+++ Document text
So now I mix fresh blood with the old and new tears. A blending of what I am reduced to. Pain. That is all that I am. Every day. Every moment. Sometimes I am so fucking good at putting on my smiling face facade to the world. Other times I just can't hide it and I am made to feel guilty for having feelings other than gratefulness.

Ah fuck it. no one gives two shits. no one cares. no one should care. i should just put on my big girl panties, suck it up, and not be a stupid little shit anymore

Tuesday, October 1, 2013

Like A Knife To The Heart

It is like a knife to the heart whenever I see on facebook that my daughters stepmother has posted something to one of my childrens pages. It is always all love and happiness and I admit to a certain level of jealousy that she is able to always be so happy and upbeat while I sit and suffer with depression, anxiety and panic attacks.

I know I should be able to put the past behind me and just get over it already. I should not let the past have such a tight hold on my present. But I don't know how to break the cycle. I can't help when I get panic attacks, sometimes just out of the blue with no rhyme or reason. I do have ways of trying to keep to keep my thoughts from cycling. Normally I not only have a certain movie playing on the t.v. on repeat (over and over all day and all night long) but I also use my ear phones for having a specific music cd play as well. These two things together sometimes, while I am awake, keep my thoughts from looping over and over and over again with all the things I have done wrong, they let me have some other thoughts now and then or at least keep me from being trapped in my past. Not that they always work, but anything that helps is a plus.
++++++
> [Exercise requirements]
Summarize the blog post in two sentences. The lines after the blog post bear no relation to it.
+++ Data lines
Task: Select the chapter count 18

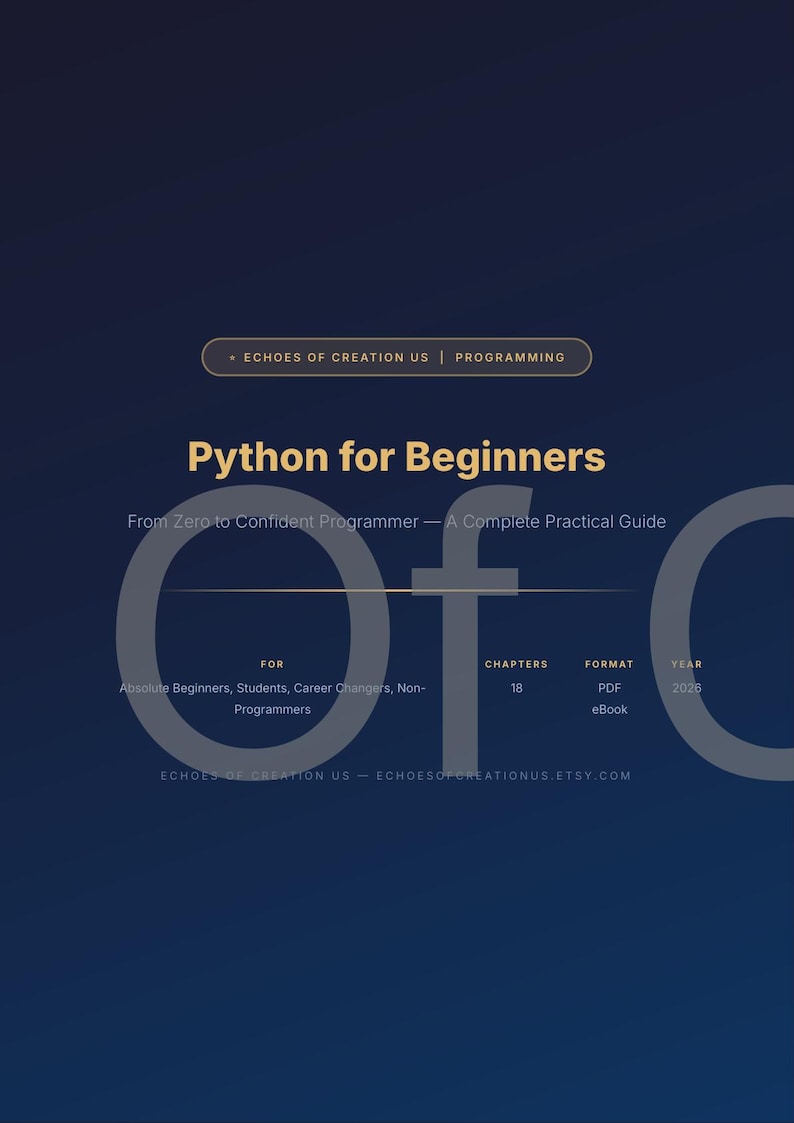Action: click(516, 688)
++++++
> [Answer]
The writer describes being reduced to constant pain, sometimes hiding it behind a smiling facade, and feels a knife to the heart whenever the stepmother of the writer's daughter posts cheerful messages on the children's Facebook pages. Unable to break the cycle of depression, anxiety, and panic attacks, the writer keeps a certain movie playing on repeat and a specific music CD in the earphones to stop thoughts from looping over past wrongs, though this does not always work.